Remote administration of a gateway

In the default configuration, gateway.west and gateway.east cannot communicate over the VPN. The secure tunnel only transports data between lan.west and lan.east. This is desirable for security reasons unless one of the two gateways is to be administered from the respective other side. In that case another connection must be defined in the ipsec.conf file. This additional connection differs from the west-east connection in that the parameter leftsubnet is missing (if gateway.west is to be remotely administered from lan.east) or else that the parameter rightsubnet is missing (if gateway.east is to be remotely administered from lan.west).

Firewall settings

firewall.west and firewall.east should be configured so that the encrypted user packets and the necessary management packets can be exchanged between the two gateways. In the present example, the following rules are necessary to achieve this:

• IP packets with protocol number 50 from gateway.west to gateway.east and vice versa are allowed.

• UDP packets, port 500 from gateway.west to gateway.east and vice versa are allowed.

If, contrary to the example, the value ah was set for the parameter auth, IP packets with protocol number 51 must be allowed through. Any other communication with the gateway or the local network must be prevented by the relevant firewall system.

As the firewall system and the gateway are implemented so that they are separate from each other, the parameters leftfirewall and rightfirewall, plus leftupdown and rightupdown are not used.

Where Network Address Translation (NAT) is used, it should be noted that address translation must be performed either on a component between the gateway and the local network or on the gateway itself. Generally the addresses cannot be translated within the firewall system. The reason for this is that parts of the IP packets are modified when NAT is used, so that IPSEC integrity checking generally will not work. NAT may therefore only be performed "behind" the IPSEC gateway. If address translation is to be performed on the same IT system on which FreeS/WAN is also operated, it should be noted that this will make processing of the IP packets on that IT system very complex. Information on this point will be found in the FreeS/WAN documentation. It is therefore simpler and administration is also easier if NAT is carried out on a separate component between the gateway and the local network.

VPN functional test

Before the VPN is used in actual operations, it is necessary to check that it is functioning as desired. During the test phase, instead of the two local networks only test computers should be connected to the gateways. Otherwise the possibility that "real" data will be sent unprotected over the Internet if the VPN does not function correctly straightaway cannot be excluded.

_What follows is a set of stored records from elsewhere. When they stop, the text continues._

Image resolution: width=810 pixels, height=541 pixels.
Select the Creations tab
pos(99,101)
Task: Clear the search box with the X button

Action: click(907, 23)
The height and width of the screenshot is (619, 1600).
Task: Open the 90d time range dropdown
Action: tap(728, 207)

It is necessary to check that the packets are really encrypted. As described in the documentation, the simplest way of doing this is using the tools ping and tcpdump. The ping tool enables IP packets which are easy to detect to be generated, while tcpdump can be used to monitor the network traffic generated by FreeS/WAN. It should be noted that the ping command must be run on the test computer and not on the gateway. In the present configuration example, the VPN only protects the traffic between the local networks (which are replaced during the test phase by one or more test computers) and not the traffic from or to the gateways. (See also "Remote administration of a gateway" above on this point.) The command tcpdump for monitoring the network traffic generated can be run on any IT system between the two gateways.

If the VPN is not functioning as desired, for example no communication is possible or the network traffic is not encrypted, FreeS/WAN provides a number of diagnostic tools. For example, information on the status of the software program can be obtained from examining the contents of the pseudo-file /proc/net/ipsec_tncfg and by running the command ipsec look. Further information on this subject is contained in the FreeS/WAN documentation.

Additional controls:

• Is FreeS/WAN run on stand-alone IT systems on which the minimum Linux operating system functionality has been installed?

• Have steps being taken to ensure that private RSA keys never leave the gateways?

• Has the VPN been tested for correct operation prior to operation for real?